▶ **What is being asked**: Each line from the one containing "Choose the Add Cube tool" through the last line of the records is to be repeated exactly, with all pictures left out.

▶ **Records provided**:

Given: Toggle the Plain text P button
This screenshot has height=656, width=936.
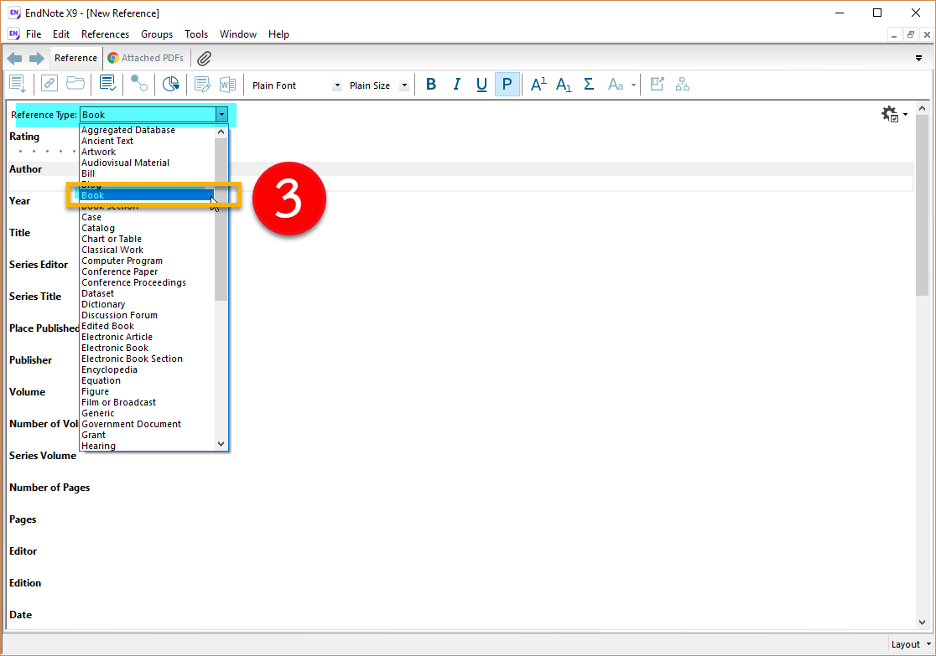Looking at the screenshot, I should pyautogui.click(x=508, y=85).
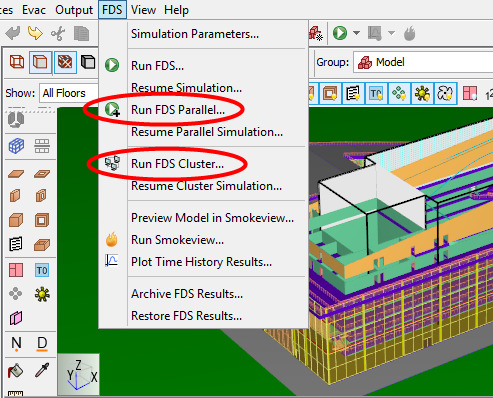The width and height of the screenshot is (493, 398).
Task: Click the XYZ axis orientation widget
Action: tap(79, 374)
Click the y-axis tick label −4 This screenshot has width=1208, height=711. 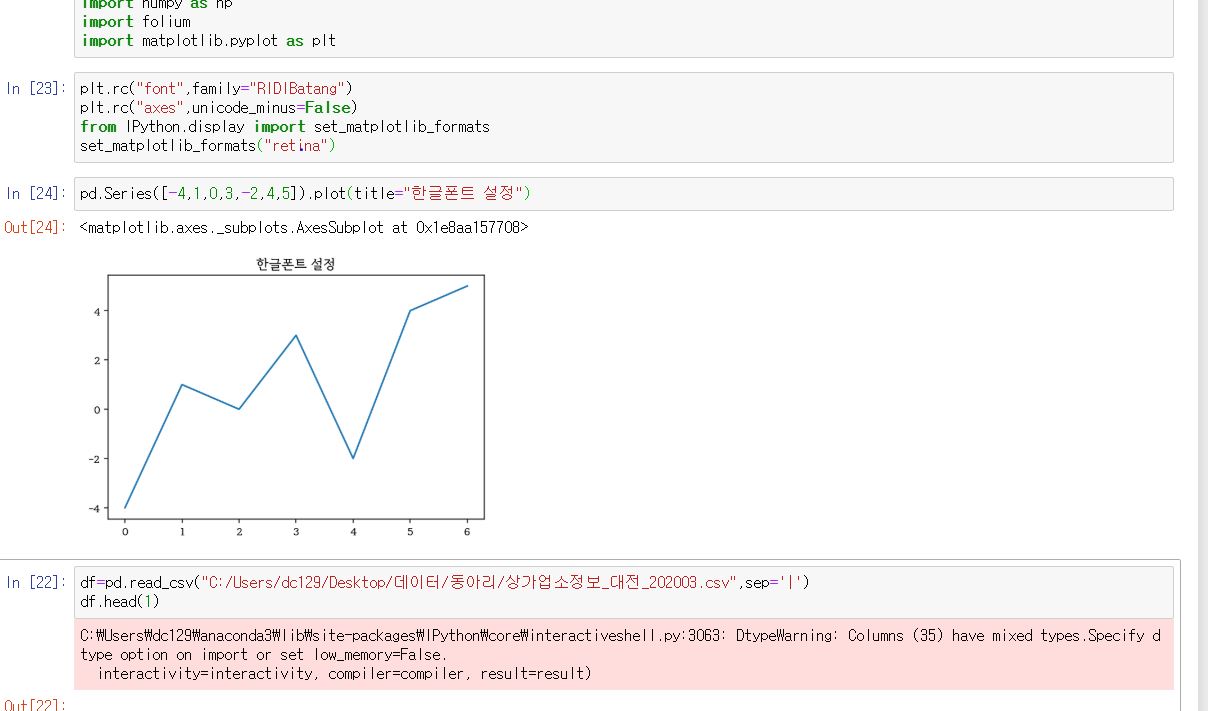coord(94,509)

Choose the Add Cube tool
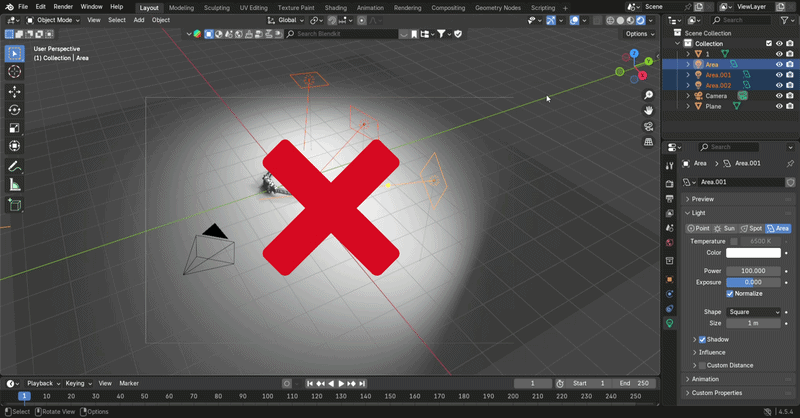point(14,205)
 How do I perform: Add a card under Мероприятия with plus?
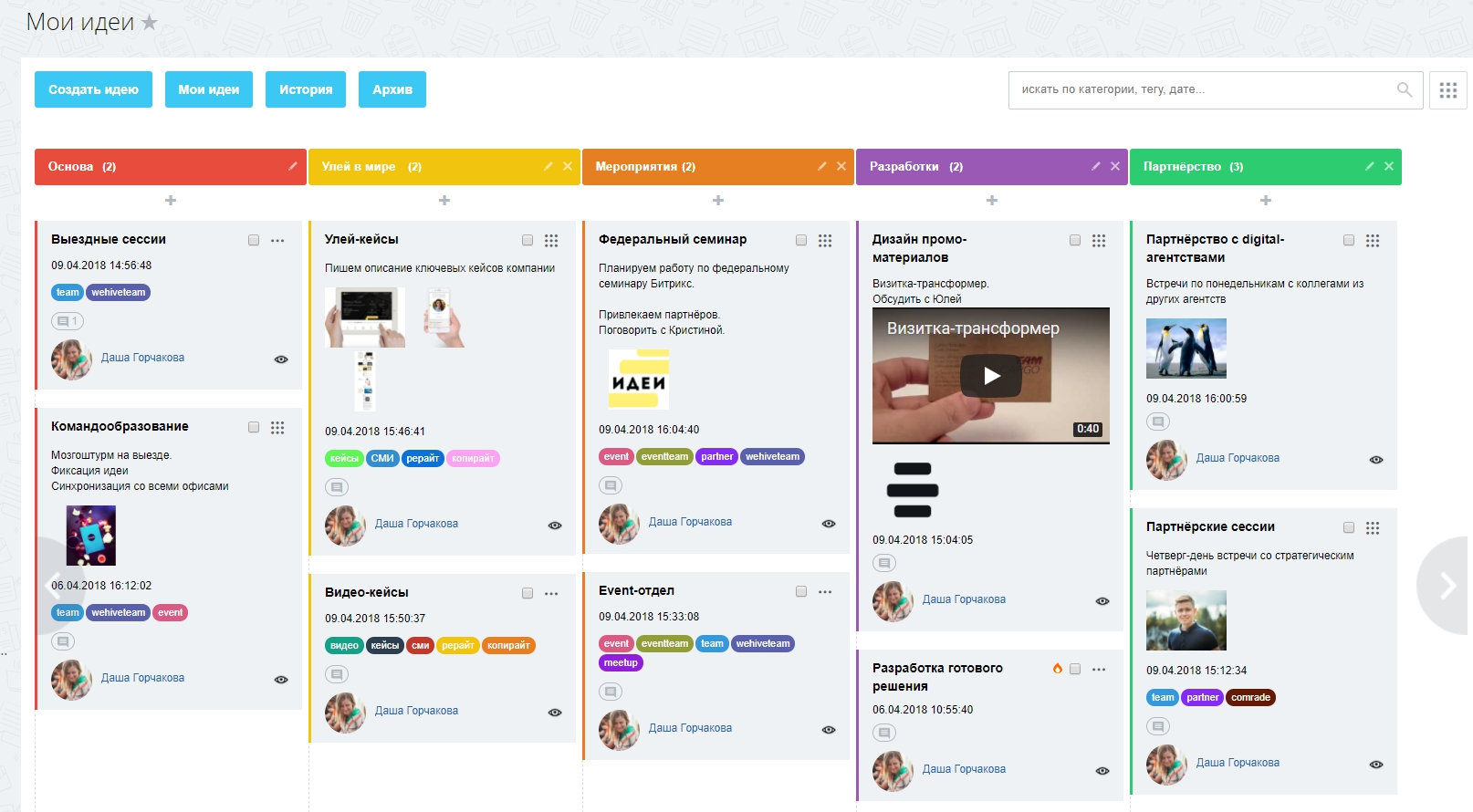click(x=718, y=200)
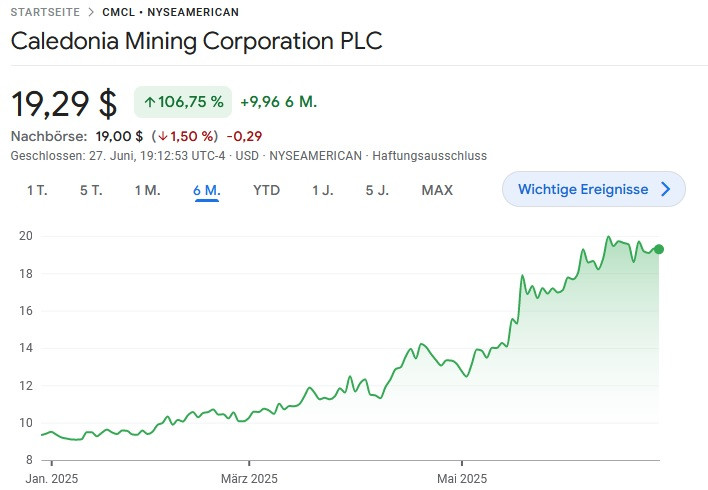The height and width of the screenshot is (490, 708).
Task: Select the 1 T. time range tab
Action: [x=37, y=190]
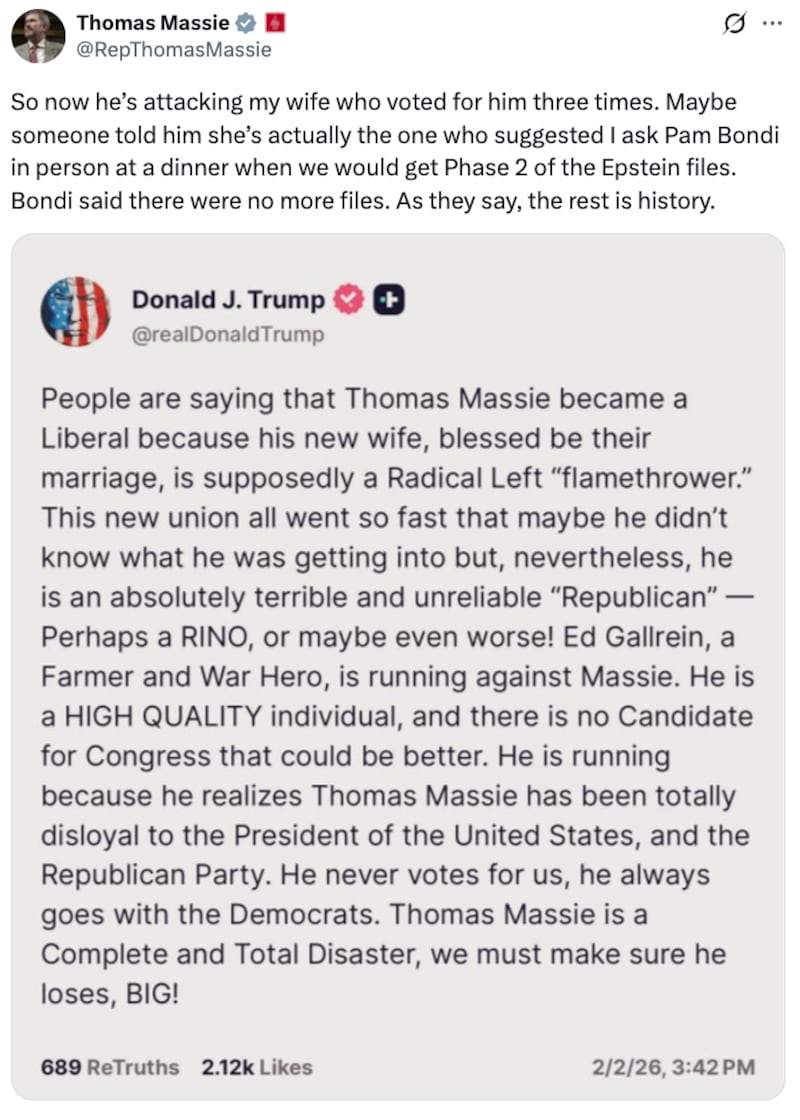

▶ **Reply to the task**:
Choose the Add Cube tool
point(14,205)
 How do I perform: Add a card under Мероприятия with plus?
click(x=718, y=200)
The height and width of the screenshot is (490, 708).
Task: Select the 1 T. time range tab
Action: [x=37, y=190]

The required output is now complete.